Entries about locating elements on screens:
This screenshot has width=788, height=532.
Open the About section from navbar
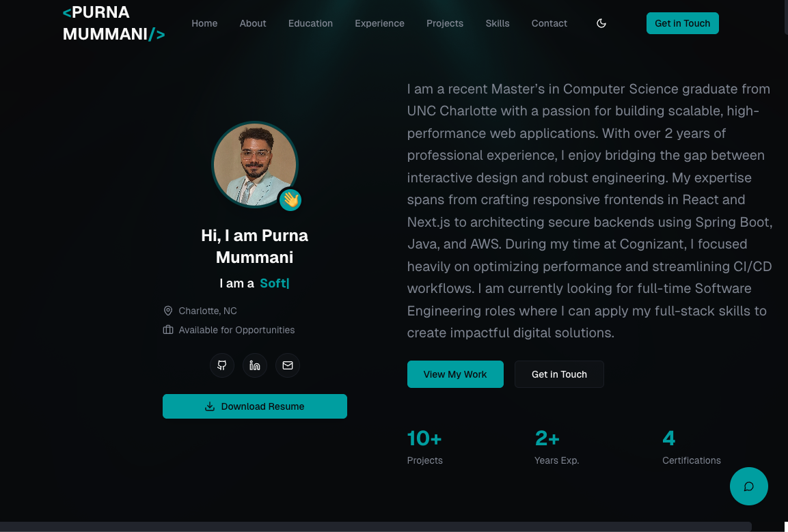coord(253,23)
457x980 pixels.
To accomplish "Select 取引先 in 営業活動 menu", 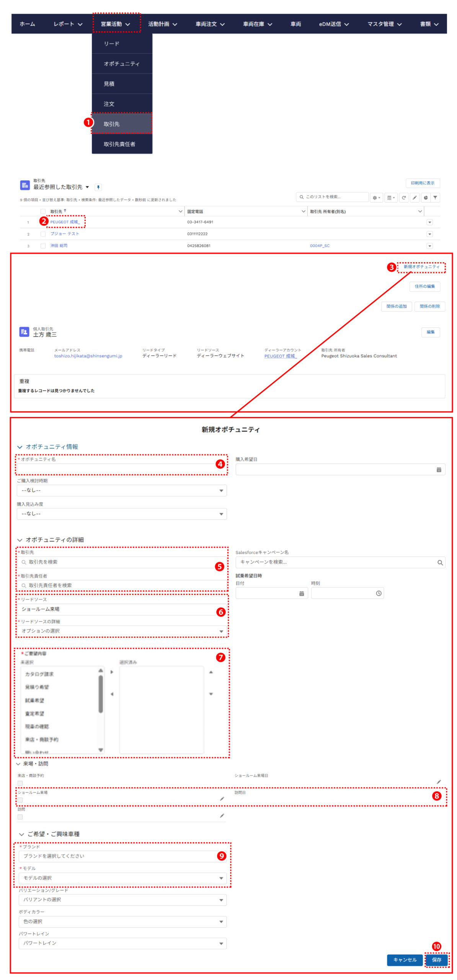I will [122, 124].
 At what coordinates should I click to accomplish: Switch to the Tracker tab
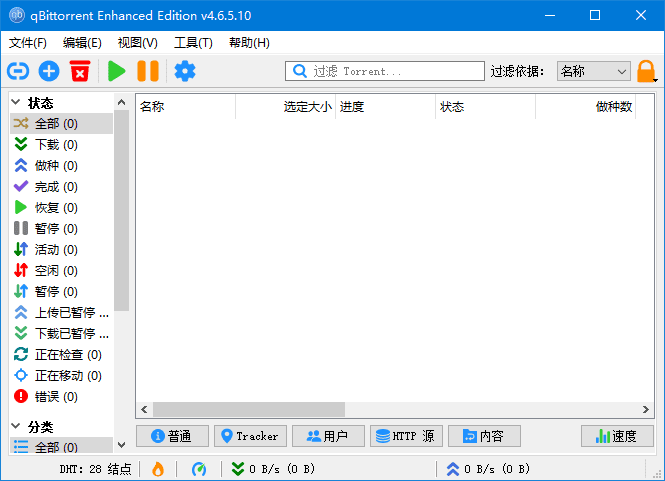[251, 436]
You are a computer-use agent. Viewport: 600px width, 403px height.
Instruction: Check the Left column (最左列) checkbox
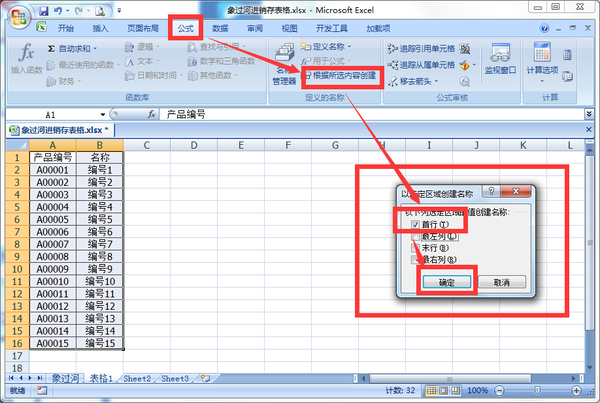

**INSTRUCTIONS TO FOLLOW**
Print, word for word, the lines of the entries from the one containing "You are a computer-use" through the end of the entries, including both ends. Leave the pictures out.

**PROBLEM SOLUTION**
You are a computer-use agent. Viewport: 600px width, 403px height.
Instruction: Check the Left column (最左列) checkbox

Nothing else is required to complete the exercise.